Un aggiornamento dal Legal Centre Lesvos, 27 settembre 2020

Durante le tre settimane che sono seguite agli incendi che hanno distrutto il campo profughi di Moria, l’Unione europea e le autorità greche hanno colto l’opportunità per portare avanti i loro obiettivi politici preesistenti. È stato costruito un nuovo campo di contenimento, grazie al sostegno finanziario delle istituzioni europee e il supporto materiale dell’UNHCR; gli Stati membri hanno fatto e poi rinnegato le loro promesse sugli impegni assunti. Gli assalti delle autorità greche nei confronti di chi mostra solidarietà nei confronti dei migranti nel frattempo continuano, come dimostrato dalla recente notizia che il campo di Pikpa – gestito da un’organizzazione di base locale – sarà costretto a chiudere. La Commissione Europea ha ribadito il suo impegno per il contenimento, la dissuasione e il rimpatrio, come stabilito nel nuovo Patto sulla migrazione e l’asilo.
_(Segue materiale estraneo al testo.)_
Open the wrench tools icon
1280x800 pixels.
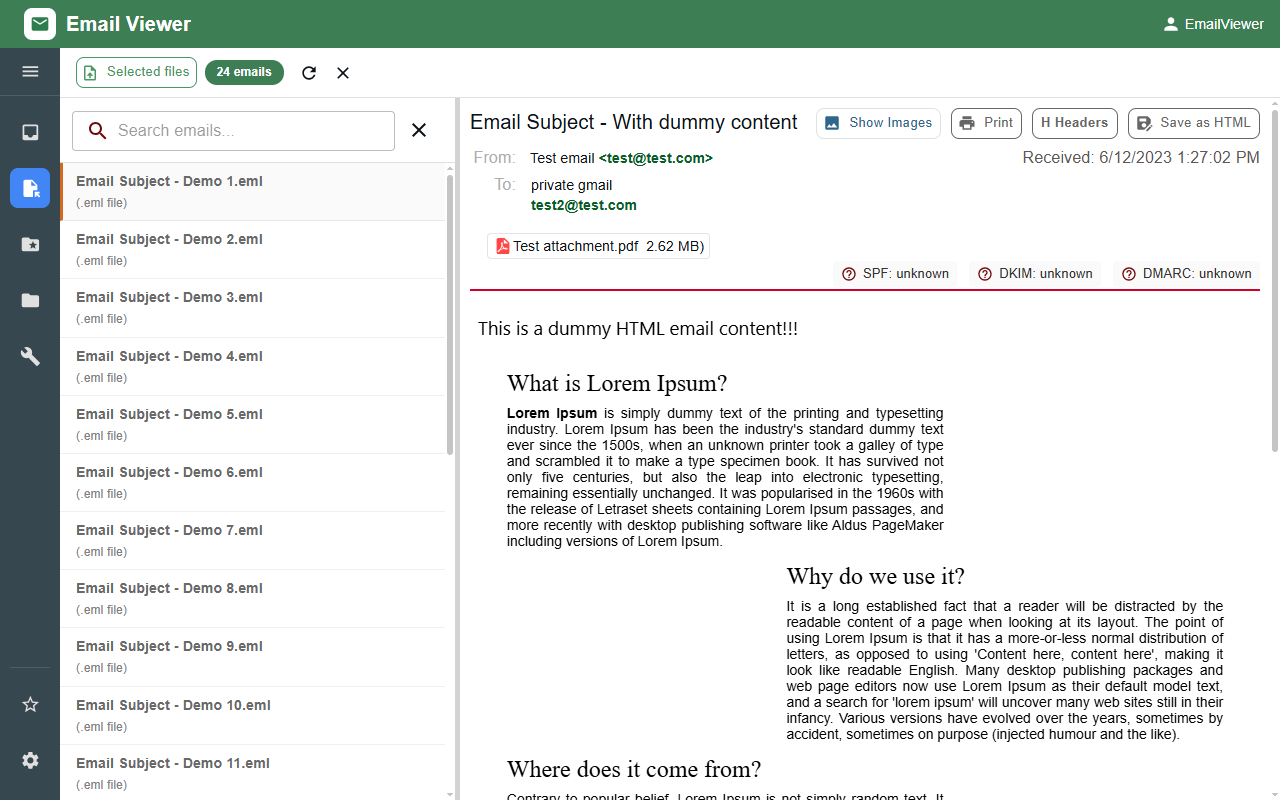coord(30,356)
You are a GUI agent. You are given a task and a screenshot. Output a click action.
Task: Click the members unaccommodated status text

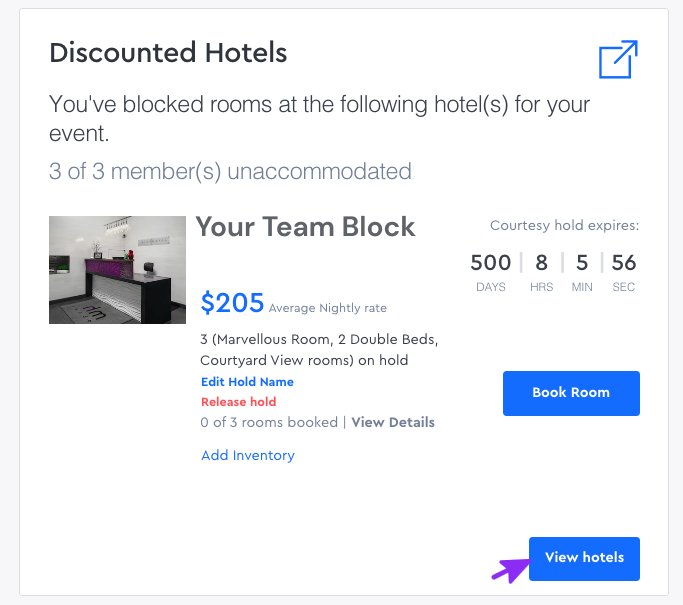click(230, 171)
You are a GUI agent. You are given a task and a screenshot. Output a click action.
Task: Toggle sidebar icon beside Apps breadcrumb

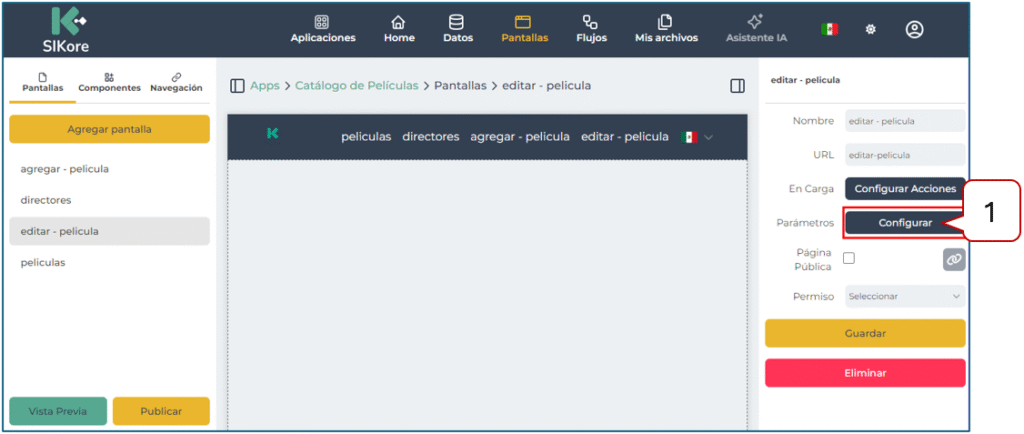click(237, 86)
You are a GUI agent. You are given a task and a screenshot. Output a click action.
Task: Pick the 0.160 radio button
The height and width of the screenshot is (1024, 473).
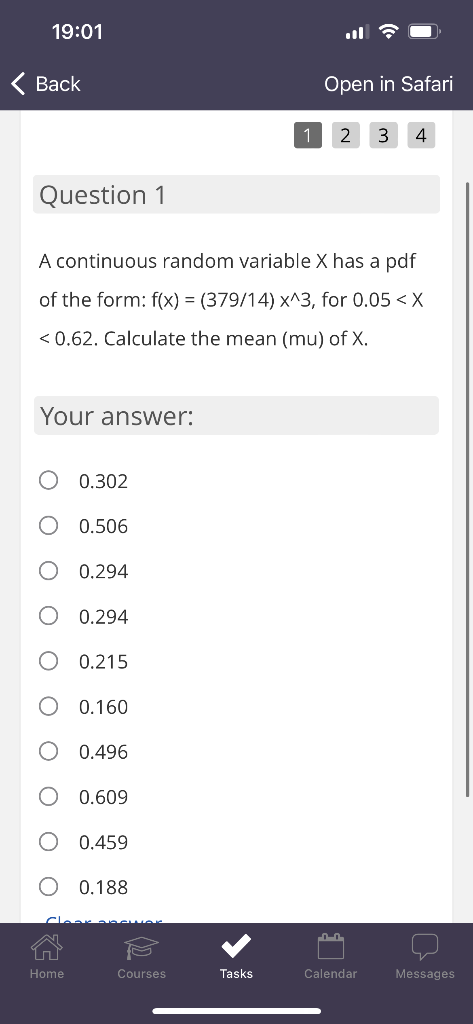pyautogui.click(x=48, y=707)
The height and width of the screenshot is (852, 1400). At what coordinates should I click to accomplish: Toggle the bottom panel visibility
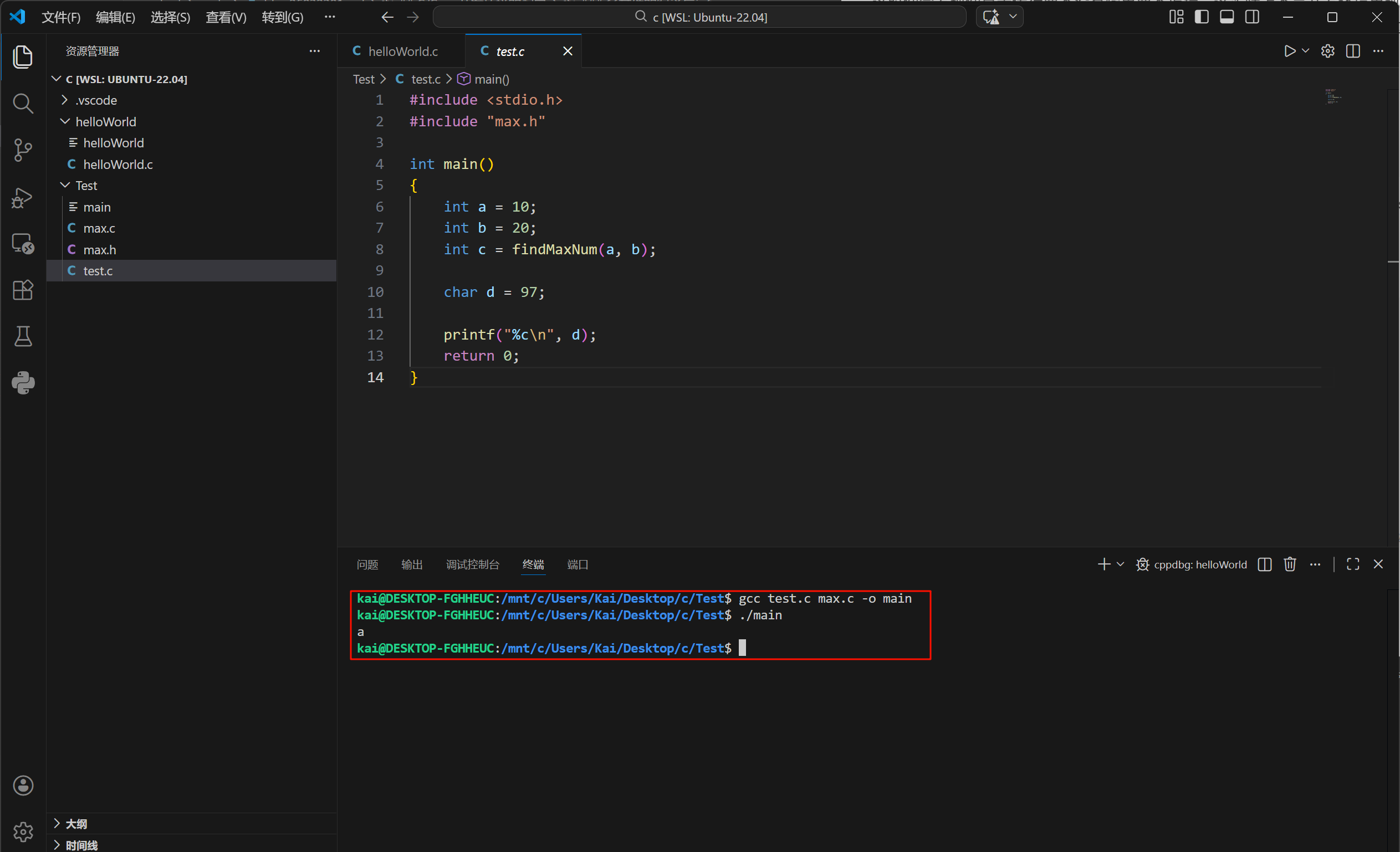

Il divario tra le dichiarazioni fatte a livello europeo, compresa la promessa del commissario per gli affari interni di “Niente più Moria“, e la cruda realtà per i migranti a Lesbo, non potrebbe essere più evidente.

La facciata ordinata del nuovo campo, con le sue file immense di tende marchiate UNHCR, smentisce la sua realtà di grosse disfunzioni e fondamentalmente disumana.

Il sito è esposto e vulnerabile alle intemperie. Le autorità greche stanno ancora conducendo ricerche con metal detector sul posto e alcuni migranti hanno trovato bossoli di proiettili intorno al campo a causa del precedente uso del sito come poligono di tiro. Non ci sono docce quindi le persone possono lavarsi o in mare o con acqua in bottiglia. Il cibo è distribuito solo una volta al giorno e la maggior parte delle persone che sono in contatto con il Centro legale di Lesbo hanno riferito di essere affamate. La temperatura notturna sta progressivamente diminuendo e le persone dormono a contatto con il freddo terreno senza materassi, vestiti o coperte adeguate.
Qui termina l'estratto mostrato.